### The task
Would you give the listing back word for word once its pictures are removed?
(Beginning of Material to process)
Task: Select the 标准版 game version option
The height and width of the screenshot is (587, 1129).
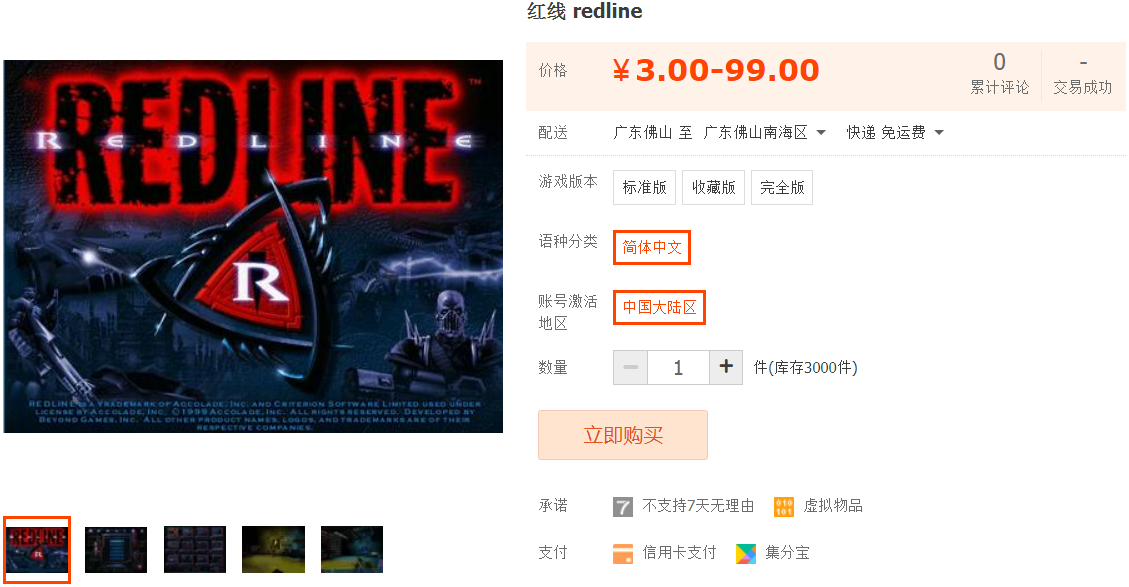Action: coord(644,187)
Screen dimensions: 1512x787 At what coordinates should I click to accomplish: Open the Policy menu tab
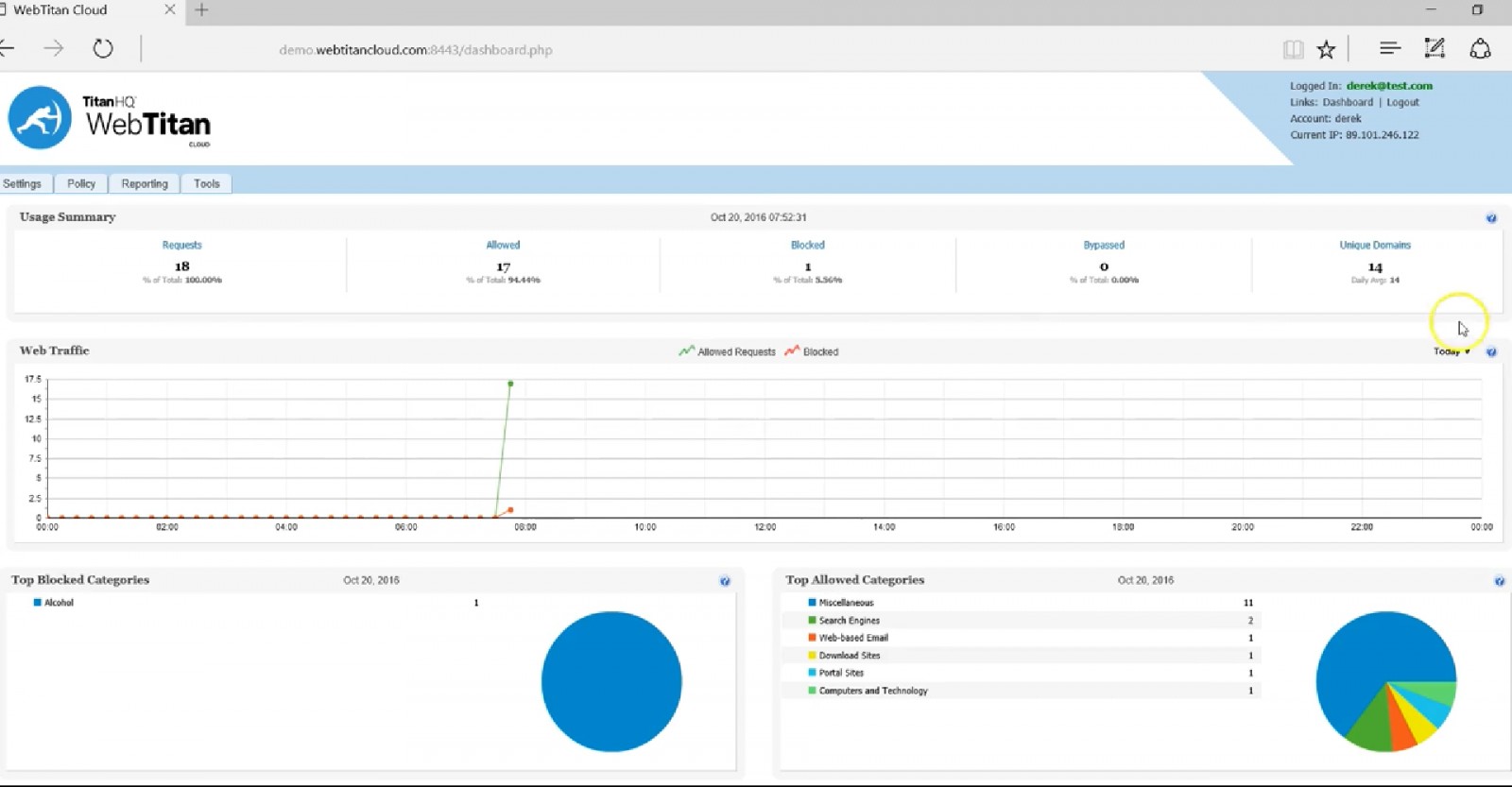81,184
(End of Material to process)
### Solution for this exercise
Task: Select the 标准版 game version option
The height and width of the screenshot is (587, 1129).
Action: coord(644,187)
Screen dimensions: 1512x787 At what coordinates should I click to accomplish: Open the Policy menu tab
81,184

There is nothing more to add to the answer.